=== Section Start ===

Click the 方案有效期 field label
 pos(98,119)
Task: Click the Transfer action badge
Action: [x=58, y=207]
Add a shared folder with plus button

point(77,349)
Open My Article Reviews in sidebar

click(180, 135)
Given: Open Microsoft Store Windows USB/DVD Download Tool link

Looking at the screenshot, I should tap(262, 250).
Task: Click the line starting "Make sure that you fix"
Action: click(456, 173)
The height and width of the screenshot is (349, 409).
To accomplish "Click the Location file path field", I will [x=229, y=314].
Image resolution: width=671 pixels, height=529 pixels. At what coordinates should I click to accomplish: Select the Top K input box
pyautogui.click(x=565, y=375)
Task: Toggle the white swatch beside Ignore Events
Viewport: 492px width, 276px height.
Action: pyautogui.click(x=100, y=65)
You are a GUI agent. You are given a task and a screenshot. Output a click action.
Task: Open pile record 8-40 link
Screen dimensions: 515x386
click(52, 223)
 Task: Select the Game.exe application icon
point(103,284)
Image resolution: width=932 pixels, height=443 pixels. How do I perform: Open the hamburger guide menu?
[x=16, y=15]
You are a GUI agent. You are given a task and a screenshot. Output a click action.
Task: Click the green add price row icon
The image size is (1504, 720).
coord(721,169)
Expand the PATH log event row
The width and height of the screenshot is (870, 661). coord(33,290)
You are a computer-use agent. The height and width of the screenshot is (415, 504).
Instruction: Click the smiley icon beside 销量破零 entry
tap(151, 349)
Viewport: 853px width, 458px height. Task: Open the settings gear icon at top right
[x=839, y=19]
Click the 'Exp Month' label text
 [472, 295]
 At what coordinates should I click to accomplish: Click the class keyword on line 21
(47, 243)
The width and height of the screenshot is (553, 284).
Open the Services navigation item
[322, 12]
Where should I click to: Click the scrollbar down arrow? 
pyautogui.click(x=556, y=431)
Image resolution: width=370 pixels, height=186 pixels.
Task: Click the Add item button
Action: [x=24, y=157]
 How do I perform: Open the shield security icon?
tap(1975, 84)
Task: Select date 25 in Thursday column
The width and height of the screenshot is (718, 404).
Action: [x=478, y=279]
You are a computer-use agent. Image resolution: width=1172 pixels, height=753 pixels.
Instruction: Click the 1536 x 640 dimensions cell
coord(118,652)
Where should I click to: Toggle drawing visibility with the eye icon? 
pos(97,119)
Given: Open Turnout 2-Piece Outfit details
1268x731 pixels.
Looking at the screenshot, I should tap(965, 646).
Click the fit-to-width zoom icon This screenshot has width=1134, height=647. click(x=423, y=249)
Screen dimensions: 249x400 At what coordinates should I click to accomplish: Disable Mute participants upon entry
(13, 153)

=== Section End ===

*The problem*.
Using the listing, say how many lines include the word "computer", and add nothing else.

*The completed task*.
2